Monday, University of New Mexico head coach Craig Neal said he thought maybe expectations for his team this season were “unrealistic and unfair” to his players.
The comment may have been as much cautionary of things to come as anything.
Playing without starting point guard Hugh Greenwood, the Lobo men’s basketball team got punched early and often by a relentless New Mexico State Aggies team clearly unafraid of their instate rivals in a 67-61 win in front of 15,411 fans in the sold-out Pit on Tuesday night.
“It’s not just another win,” New Mexico State head coach Marvin Menzies said. “It’s a big win.”
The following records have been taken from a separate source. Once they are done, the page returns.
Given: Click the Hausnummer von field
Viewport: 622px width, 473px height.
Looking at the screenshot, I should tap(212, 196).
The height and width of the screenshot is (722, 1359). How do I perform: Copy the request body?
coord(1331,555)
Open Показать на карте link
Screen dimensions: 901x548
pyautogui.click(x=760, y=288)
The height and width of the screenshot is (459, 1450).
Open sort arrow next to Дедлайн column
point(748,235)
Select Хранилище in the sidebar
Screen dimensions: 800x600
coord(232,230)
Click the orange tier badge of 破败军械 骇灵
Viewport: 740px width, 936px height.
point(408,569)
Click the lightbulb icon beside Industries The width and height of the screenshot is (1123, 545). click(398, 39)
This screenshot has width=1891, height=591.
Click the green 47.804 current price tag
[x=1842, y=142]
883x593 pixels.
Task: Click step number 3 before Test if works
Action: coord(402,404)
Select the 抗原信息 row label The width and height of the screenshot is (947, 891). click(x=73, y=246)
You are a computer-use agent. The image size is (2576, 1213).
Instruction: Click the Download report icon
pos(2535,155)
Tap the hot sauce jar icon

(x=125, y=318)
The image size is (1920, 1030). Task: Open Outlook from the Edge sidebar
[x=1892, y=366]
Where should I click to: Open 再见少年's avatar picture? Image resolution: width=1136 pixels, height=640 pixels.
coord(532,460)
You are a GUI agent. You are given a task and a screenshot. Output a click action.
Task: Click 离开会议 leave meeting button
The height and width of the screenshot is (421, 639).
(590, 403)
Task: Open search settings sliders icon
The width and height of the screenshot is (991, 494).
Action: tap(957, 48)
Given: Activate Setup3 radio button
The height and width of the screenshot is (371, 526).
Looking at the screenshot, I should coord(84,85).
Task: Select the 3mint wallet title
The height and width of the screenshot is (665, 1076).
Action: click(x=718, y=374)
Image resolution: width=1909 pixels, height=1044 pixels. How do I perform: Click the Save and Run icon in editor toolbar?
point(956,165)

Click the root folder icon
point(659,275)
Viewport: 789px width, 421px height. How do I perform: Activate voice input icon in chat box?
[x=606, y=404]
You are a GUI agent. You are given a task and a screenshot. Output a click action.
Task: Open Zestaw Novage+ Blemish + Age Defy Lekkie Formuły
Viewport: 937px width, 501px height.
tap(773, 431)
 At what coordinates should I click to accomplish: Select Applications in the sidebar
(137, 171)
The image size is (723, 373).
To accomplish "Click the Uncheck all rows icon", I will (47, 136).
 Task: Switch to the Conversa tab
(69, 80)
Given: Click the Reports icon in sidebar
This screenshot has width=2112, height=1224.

For the Aggies (9-5), the win is just the third in 14 tries vs. UNM in Menzies’ seven seasons as head coach. But it gives NMSU a winning 3-1 record in its annual four-game rivalry series with UTEP (2-0) and UNM (1-1) for the first time in the coach’s tenure.
“At the end of the day, a loss is a loss,” Neal said. “It’s an instate rivalry and that hasn’t happened often since we’ve been here, so it is a different feeling. My hat is off to them. They played terrific.”
For UNM (7-3), the loss again cast doubts about the potential of the team when newcomers must be relied on to play significant roles.
“I think today was a good wake-up call,” senior forward Cameron Bairstow said after scoring a game-high 25 points to go along with three blocked shots and three steals. “I think we can be a very good basketball team. I think today showed our inexperience with how we opened the game and how we finished the game. … It’s going to be a process for the young guys.”
Greenwood’s right-wrist injury, which happened against NMSU in the Lobos’ Dec. 4 win in Las Cruces, ended his 51-consecutive-game start streak Tuesday night. UNM looked out of sync early as the Aggies came out on fire.
Guard K.C. Ross Miller hit a 3-pointer to open the game before 6-foot-10 power forward Tshilidzi Nephawe and 7-5 center Sim Bhullar scored the next 11 NMSU points. Three straight NMSU triples – two from Kevin Aronis and one from Daniel Mullings – put the Aggies up 23-5 over the shellshocked Lobos.
“People don’t realize how important Hugh is to our entire structure to be able to slow everything down, set everything up, keep everyone composed, bring everyone together in the huddles,” Bairstow said. “He’s really a good on-court leader. That’s his biggest attribute to this team. We really did miss that today.”
Maybe more crushing to the Lobos’ offense early was the added ball-handling duties placed on senior Kendall Williams who, despite 19.7 points entering the game, was credited with only one first half shot – a missed 3-pointer in transition.
NMSU led 39-26 at halftime thanks in large part to seven 3-pointers.
UNM, meanwhile went 0-for-3 from beyond the arc in the first half and 0-7 in the game, marking the first time in 737 games without a made 3-pointer (UNM went 0-for-8 from 3-point range against Colorado State on Jan. 3, 1991).
NMSU extended the lead to 43-28 early in the second half before UNM began to chip away, using both defense and a concentrated effort to feed the post.
Kirk (11 points, 10 rebounds) and Bairstow were the focus as Nephawe and Bhullar were in foul trouble. Williams (17 points, five turnovers) began attacking the basket in the final 10 minutes, hitting eight of his 11 free throws from the 9:35 mark down.
His three free throws followed by a Bairstow basket with 51 seconds to go in the game pulled UNM within 61-59. And when the Lobos stole the ball at the other end, it seemed as though the rivalry would indeed revert to its old ways.
But Arthur Edwards dribbled the ball the length of the floor only to pass up a layup opportunity in favor of freshman Cullen Neal, whose shot was blocked by Renaldo Dixon with 34 seconds remaining. Ross-Miller went 6-of-6 from the free-throw line from that point on to ice the win for the Aggies. He finished with an NMSU-high 16 points, while Nephawe and Mullings each added 14.
After UNM’s big three scorers (Bairstow, Kirk and Williams), the rest of the Lobos combined to shoot 2-of-19 (10.5 percent) for eight points.
Still, Craig Neal said Monday’s comments weren’t meant to suggest his team wouldn’t be ready for the Aggies or that he had lost faith in his team’s supporting cast. Rather, it was “coachspeak” trying to take pressure off the newcomers on his team who hadn’t gotten up to speed as many had expected.
“Don’t get me wrong,” Craig Neal said. “I love my team. But I think we’ve got a long way to go.”
STREAK OVER: With Greenwood’s start streak over at 51 games, UNM’s active leader in consecutive starts is Kirk at 43 straight games.
INJURY BUG: In addition to Greenwood’s wrist, which remains a “day-to-day” decision heading into Saturday’s game against Marquette in Las Vegas, Nev., the Lobos also played with an injured Cleveland “Pancake” Thomas, who broke his nose in Monday’s practice. Thomas played Tuesday with a large mask on his face and will be fitted today for a smaller protective mask he will wear moving forward.